I was part of the conversation on comp.lang.scheme back when they were inventing hygienic macros, so I know all the arguments.
The thing is, doing macros at all is going to be very hard in a block-based language. In Lisp, it's easy because code is automatically data -- the surface representation is a list. Our scripts are first class, but they're atomic; there's no way to look inside them. So the first thing I have to do is invent a translation between blocks and manipulable code. That's already messy: Do I treat variable references as a special case, as in Lisp, or do I just represent them as niladic functions, which is how they look as blocks? How do I represent the header (the prototype, in our documentation) of a procedure? Lisp has the procedure's name as a single atom at the beginning, but our blocks' titles are spread out all over the block.

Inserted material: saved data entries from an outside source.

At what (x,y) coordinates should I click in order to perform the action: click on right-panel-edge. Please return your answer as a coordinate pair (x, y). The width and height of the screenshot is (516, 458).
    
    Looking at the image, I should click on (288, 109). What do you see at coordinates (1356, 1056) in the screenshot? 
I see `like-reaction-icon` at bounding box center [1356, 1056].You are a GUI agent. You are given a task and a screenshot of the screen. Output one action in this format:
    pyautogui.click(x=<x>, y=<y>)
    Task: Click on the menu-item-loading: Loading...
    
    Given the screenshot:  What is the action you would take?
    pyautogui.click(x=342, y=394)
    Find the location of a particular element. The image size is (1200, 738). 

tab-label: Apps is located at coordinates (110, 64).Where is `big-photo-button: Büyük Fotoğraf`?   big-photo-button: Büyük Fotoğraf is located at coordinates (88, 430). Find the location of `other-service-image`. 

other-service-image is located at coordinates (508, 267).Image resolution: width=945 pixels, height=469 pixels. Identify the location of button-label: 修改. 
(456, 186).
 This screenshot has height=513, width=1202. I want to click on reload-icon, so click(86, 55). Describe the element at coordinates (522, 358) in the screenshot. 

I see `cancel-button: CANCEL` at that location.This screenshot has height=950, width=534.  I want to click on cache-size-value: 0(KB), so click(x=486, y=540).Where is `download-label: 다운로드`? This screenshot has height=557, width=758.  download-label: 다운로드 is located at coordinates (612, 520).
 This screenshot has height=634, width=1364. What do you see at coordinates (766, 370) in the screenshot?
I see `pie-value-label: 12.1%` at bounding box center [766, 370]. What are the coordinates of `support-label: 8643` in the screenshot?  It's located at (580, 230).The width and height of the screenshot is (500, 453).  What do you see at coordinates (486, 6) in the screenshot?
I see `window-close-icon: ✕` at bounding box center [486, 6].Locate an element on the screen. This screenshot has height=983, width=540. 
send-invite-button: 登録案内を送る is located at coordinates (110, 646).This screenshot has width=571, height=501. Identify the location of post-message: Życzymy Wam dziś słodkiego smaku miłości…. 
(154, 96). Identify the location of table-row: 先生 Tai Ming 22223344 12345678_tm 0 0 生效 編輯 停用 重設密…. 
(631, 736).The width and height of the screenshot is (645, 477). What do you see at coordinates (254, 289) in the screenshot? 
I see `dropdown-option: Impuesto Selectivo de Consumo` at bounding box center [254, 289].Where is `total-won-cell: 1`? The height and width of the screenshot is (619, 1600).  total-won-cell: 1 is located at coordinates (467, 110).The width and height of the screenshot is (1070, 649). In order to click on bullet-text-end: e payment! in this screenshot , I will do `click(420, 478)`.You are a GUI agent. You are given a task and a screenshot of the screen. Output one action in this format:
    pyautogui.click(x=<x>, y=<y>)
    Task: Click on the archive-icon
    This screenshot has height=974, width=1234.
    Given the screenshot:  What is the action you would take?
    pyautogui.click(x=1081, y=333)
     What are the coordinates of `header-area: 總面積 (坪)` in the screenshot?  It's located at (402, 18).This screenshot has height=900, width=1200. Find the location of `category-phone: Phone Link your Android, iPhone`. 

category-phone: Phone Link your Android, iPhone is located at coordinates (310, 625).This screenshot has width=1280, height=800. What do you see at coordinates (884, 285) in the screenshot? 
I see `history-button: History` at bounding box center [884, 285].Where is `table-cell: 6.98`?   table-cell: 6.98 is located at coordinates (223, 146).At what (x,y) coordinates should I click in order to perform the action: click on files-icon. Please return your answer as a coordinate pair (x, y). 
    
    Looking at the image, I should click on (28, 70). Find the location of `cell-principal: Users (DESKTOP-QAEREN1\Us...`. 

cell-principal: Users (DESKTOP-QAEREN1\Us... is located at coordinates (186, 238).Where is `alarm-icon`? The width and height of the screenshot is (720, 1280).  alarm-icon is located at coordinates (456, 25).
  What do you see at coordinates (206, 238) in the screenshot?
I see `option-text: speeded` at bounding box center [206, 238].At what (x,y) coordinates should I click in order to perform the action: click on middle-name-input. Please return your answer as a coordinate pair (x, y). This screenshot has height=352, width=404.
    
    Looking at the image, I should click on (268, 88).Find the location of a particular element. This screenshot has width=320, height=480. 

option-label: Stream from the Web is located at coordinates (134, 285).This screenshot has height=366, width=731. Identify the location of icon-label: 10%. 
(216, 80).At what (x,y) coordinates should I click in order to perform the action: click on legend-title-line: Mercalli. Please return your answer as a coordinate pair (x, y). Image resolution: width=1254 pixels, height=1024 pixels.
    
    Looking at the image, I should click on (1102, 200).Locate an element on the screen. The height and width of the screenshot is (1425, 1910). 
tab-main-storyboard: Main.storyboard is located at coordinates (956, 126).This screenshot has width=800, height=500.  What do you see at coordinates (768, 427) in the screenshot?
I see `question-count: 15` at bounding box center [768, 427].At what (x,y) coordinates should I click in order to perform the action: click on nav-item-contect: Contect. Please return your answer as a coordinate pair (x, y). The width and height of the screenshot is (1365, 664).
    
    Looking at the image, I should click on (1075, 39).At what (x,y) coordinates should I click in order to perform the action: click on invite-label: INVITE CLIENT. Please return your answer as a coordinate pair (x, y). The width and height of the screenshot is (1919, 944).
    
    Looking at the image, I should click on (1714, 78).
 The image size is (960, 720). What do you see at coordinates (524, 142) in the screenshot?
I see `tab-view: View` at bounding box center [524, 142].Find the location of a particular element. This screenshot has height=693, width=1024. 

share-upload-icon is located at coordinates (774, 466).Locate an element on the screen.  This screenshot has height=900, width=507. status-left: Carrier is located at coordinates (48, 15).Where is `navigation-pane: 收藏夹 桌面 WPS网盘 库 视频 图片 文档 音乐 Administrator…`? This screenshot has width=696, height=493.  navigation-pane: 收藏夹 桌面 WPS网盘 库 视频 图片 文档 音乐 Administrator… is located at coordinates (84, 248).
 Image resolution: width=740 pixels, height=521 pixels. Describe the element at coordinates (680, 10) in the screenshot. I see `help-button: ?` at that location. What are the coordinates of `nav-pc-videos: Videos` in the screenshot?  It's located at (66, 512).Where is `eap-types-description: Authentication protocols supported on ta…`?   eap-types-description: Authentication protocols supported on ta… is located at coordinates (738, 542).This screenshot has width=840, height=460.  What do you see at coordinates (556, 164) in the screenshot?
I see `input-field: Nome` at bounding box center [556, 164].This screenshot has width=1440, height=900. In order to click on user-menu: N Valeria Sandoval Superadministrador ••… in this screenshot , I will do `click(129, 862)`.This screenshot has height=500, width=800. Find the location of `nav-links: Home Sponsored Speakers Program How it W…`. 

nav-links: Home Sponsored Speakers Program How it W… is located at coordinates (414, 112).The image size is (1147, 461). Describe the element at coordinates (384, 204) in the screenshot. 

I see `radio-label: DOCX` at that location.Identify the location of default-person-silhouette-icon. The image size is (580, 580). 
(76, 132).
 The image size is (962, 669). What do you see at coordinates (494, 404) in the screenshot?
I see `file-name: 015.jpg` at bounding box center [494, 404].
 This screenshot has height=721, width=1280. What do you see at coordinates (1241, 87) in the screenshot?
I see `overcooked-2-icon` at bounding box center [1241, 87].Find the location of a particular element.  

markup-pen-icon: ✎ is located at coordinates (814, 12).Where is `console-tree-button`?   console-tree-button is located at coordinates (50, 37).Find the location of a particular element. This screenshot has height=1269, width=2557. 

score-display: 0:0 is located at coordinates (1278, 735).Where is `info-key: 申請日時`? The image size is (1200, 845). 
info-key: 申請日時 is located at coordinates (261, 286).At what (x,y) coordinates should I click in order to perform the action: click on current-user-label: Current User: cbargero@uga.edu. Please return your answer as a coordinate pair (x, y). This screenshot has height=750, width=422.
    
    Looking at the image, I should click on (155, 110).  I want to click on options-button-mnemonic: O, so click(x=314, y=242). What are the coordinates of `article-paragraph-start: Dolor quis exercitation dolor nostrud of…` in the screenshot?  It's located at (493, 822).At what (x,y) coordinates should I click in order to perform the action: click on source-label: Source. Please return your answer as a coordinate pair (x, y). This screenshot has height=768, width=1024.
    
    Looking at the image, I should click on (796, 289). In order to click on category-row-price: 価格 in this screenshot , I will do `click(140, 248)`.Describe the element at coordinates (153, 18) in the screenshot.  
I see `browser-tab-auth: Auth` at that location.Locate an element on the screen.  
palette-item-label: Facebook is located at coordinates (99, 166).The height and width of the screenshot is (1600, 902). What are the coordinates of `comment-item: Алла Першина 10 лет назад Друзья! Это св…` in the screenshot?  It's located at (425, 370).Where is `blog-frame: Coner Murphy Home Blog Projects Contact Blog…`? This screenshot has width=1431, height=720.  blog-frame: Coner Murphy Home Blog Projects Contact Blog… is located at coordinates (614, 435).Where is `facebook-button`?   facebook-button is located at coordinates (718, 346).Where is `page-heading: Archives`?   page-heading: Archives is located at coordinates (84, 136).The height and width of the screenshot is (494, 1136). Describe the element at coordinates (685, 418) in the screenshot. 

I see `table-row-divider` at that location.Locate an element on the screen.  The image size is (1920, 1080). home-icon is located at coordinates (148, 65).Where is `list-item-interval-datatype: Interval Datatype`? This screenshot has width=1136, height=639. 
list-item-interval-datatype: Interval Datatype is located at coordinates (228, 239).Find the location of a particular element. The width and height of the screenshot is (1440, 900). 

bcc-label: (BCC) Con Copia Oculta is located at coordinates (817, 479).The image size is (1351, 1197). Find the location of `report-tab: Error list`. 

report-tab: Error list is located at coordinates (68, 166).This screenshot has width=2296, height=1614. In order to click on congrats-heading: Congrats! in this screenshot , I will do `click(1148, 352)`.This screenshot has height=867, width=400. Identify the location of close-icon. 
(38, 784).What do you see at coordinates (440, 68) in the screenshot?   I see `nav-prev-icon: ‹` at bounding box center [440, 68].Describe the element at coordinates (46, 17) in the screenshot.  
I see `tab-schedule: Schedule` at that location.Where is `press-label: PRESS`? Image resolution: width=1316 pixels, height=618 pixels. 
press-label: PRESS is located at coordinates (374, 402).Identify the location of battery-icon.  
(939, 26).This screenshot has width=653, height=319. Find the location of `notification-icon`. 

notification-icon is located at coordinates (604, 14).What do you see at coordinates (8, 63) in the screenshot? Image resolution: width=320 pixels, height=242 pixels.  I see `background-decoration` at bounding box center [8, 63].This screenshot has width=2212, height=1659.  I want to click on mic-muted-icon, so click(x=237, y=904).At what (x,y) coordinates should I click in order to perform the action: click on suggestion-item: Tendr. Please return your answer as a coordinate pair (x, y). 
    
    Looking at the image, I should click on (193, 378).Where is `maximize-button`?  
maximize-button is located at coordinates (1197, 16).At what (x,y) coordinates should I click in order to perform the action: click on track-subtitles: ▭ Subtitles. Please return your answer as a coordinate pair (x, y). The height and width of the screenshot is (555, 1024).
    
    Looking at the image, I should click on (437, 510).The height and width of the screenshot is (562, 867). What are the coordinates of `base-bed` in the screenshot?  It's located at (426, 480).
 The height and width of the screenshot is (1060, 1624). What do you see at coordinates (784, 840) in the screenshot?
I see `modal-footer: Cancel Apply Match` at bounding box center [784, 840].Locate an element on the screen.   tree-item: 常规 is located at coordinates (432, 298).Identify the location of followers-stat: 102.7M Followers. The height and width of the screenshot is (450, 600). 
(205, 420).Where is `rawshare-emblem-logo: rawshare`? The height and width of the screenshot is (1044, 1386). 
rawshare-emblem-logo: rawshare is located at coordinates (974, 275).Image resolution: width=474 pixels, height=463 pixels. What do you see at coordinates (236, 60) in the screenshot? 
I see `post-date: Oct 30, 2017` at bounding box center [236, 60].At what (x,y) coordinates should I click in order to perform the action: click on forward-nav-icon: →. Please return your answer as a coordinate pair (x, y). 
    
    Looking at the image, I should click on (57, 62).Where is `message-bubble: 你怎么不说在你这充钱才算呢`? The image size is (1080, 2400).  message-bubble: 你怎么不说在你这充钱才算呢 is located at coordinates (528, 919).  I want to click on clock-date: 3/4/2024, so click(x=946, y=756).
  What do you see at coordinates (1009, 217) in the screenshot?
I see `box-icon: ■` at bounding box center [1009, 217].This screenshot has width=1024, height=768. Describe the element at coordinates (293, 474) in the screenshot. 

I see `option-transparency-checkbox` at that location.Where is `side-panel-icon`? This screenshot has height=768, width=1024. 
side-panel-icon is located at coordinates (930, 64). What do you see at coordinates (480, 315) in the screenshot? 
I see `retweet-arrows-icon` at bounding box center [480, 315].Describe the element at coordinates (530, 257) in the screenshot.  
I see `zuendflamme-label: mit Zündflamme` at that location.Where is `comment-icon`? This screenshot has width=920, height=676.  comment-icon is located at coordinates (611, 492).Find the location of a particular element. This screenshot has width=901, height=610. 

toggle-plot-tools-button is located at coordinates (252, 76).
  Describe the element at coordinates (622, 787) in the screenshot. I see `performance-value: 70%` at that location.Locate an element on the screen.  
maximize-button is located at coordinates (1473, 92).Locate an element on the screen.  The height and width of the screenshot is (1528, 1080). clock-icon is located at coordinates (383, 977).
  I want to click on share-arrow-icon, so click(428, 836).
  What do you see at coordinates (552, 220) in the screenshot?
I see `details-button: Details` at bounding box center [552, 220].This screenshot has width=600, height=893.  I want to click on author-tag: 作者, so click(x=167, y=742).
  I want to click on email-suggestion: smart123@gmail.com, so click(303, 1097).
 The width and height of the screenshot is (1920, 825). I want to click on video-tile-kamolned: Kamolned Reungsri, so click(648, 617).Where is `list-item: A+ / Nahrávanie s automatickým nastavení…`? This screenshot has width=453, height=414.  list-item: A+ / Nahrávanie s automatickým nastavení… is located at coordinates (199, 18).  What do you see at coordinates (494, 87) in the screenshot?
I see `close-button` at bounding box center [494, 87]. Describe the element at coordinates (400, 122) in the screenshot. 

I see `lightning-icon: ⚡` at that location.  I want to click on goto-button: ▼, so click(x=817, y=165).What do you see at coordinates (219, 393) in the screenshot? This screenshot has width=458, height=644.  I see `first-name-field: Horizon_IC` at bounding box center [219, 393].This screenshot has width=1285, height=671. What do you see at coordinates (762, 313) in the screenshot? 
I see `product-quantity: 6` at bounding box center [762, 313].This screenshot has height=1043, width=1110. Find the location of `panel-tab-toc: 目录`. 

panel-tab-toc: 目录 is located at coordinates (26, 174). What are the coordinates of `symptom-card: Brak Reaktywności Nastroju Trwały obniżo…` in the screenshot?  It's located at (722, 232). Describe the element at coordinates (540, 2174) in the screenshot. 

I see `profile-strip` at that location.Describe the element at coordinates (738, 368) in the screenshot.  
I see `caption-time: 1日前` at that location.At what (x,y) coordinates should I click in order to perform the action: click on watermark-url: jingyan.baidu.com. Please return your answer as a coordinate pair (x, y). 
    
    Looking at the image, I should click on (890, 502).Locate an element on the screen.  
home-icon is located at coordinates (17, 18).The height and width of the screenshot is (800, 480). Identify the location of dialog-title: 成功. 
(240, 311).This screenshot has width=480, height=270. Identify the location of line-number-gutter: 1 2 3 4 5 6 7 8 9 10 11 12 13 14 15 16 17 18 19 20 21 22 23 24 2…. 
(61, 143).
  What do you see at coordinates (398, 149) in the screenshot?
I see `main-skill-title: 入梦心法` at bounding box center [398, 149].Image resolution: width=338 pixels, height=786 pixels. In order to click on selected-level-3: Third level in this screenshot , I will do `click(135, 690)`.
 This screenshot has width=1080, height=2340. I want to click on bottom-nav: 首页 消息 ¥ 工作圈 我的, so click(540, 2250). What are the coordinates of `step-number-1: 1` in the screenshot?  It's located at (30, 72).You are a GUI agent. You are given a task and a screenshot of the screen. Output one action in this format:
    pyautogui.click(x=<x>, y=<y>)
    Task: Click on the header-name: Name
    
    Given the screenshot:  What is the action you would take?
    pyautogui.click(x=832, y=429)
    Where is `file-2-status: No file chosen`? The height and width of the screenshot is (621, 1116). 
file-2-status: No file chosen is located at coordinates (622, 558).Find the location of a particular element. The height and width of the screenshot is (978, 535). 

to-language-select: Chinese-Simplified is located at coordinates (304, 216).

All that sort of thing has to be specified before we begin.
So once that's ready to go, I want to be able to test its usability without debugging hygienic macros at the same time. FEXPRs I can implement in my sleep. So after that's debugged, then I can think about implementing hygienic macros instead.
But, let's talk about why you think it's a good idea for us. Our users aren't writing humongous industrial software in teams of 500 programmers. They're kids. Back in the day, when they first invented the R5RS macro system, there were a bevy of comp.lang.scheme posts from famous Knights of the Lambda Calculus who couldn't figure out how to express what they wanted to do hygienically. By contrast, anyone can understand FEXPRs. They have to be taught about the danger of name capture, yes, but I think that's an easier lesson than using hygienic macros.
As an analogy, Logo is dynamically scoped because, for several reasons, that's better for learners. I can go into the reasons if you like. I wish Snap! were dynamically scoped. Jens won't allow it because it would make our interpreter slower. (I thought I had a solution to that problem, but my solution fails in cases of tail call elimination.) That's actually a pretty good example, because hygienic macros are the compile-time analog of lexical scope.
So when you say "fexpr’s seem like a bad idea," is that on general principles or do you have a teaching reason in mind?
I admit that my slogan "Snap! is Scheme disguised as Scratch" would sort of push in the direction of hygienic macros. But historically we built Snap! more with the idea of Logo disguised as Scratch. It was just when we added lambda that we started thinking more in Scheme terms.